Home-page: https://github.com/jwcook23/mssql_dataframe
Author: Jason Cook
Author-email: jasoncook1989@gmail.com
License: UNKNOWN
Project-URL: Bug Tracker, https://github.com/jwcook23/mssql_dataframe/issues
Platform: UNKNOWN
Classifier: License :: OSI Approved :: MIT License
Classifier: Operating System :: Microsoft :: Windows
Classifier: Programming Language :: Python :: 3
Classifier: Programming Language :: Python :: 3.8
Classifier: Programming Language :: Python :: 3.9
Classifier: Programming Language :: Python :: 3.10
Requires-Python: >=3.7
Description-Content-Type: text/markdown
License-File: LICENSE

# mssql_dataframe

![Test Status](https://github.com/jwcook23/mssql_dataframe/blob/main/reports/tests.svg?raw=true)
![Coverage Status](https://github.com/jwcook23/mssql_dataframe/blob/main/reports/coverage.svg?raw=true)
![Flake8 Status](https://github.com/jwcook23/mssql_dataframe/blob/main/reports/flake8.svg?raw=true)
[![Bandit Security](https://img.shields.io/badge/security-bandit-yellow.svg)](https://github.com/PyCQA/bandit)
![PyPI](https://img.shields.io/pypi/v/mssql_dataframe)
[![Code style: black](https://img.shields.io/badge/code%20style-black-000000.svg)](https://github.com/psf/black)
[![Build Status](https://dev.azure.com/jasoncook1989/mssql_dataframe/_apis/build/status/continuous-delivery?branchName=main)](https://dev.azure.com/jasoncook1989/mssql_dataframe/_build/latest?definitionId=2&branchName=main)
[![Open in Visual Studio Code](https://open.vscode.dev/badges/open-in-vscode.svg)](https://open.vscode.dev/jwcook23/mssql_dataframe)

A data engineering package for Python pandas dataframes and Microsoft Transact-SQL. It provides more advanced methods for writting dataframes including update, merge, upsert.

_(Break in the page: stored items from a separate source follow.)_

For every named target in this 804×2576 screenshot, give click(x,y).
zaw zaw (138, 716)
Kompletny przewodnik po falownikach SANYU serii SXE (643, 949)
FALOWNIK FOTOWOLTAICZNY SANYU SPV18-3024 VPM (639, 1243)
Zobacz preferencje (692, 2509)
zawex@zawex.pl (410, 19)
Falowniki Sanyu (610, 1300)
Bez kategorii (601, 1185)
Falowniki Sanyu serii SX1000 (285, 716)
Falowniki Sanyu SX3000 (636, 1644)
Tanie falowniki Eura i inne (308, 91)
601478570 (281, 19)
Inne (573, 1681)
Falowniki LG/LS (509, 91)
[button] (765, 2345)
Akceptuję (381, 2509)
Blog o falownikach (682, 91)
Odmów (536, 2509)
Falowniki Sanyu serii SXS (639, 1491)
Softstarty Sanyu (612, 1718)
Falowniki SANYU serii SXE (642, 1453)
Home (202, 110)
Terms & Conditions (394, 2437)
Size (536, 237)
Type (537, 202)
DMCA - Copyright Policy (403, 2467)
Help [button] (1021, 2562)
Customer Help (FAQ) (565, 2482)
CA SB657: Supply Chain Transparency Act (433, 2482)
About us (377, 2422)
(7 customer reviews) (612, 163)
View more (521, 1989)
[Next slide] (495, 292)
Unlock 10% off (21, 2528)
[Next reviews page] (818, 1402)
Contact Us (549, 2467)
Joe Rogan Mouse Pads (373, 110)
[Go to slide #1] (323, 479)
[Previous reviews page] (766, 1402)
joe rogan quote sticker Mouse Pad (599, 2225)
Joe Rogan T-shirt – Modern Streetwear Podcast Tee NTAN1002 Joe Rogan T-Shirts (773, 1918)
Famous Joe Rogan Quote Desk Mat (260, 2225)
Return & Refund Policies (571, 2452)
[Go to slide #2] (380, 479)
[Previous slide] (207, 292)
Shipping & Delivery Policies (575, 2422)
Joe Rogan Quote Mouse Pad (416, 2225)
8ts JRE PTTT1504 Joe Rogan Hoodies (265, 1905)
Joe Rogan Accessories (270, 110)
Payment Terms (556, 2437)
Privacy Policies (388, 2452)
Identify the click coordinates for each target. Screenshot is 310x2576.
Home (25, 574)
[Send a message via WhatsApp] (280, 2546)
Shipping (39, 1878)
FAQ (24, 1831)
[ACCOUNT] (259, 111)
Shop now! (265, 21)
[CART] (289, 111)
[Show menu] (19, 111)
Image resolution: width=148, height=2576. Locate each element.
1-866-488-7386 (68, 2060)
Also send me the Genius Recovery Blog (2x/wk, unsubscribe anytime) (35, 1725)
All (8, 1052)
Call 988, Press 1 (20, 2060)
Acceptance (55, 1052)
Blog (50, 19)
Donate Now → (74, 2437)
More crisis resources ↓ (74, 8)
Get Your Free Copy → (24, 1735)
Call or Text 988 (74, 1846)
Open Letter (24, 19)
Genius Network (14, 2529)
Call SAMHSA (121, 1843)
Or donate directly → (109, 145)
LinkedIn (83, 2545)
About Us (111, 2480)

1. Update: updates records in SQL table
2. Upsert: insert or update records in SQL table
3. Merge: update, insert, or delete records in SQL table

These more advanced methods are designed to provide more funcationality than is offered by the pandas.DataFrame.to_sql method. pandas.DataFrame.to_sql offers 3 options if the SQL table already exists with the parameter `if_exists={'fail', 'replace', 'append'}`.

See [QUICKSTART](QUICKSTART.md) for a full overview of functionality.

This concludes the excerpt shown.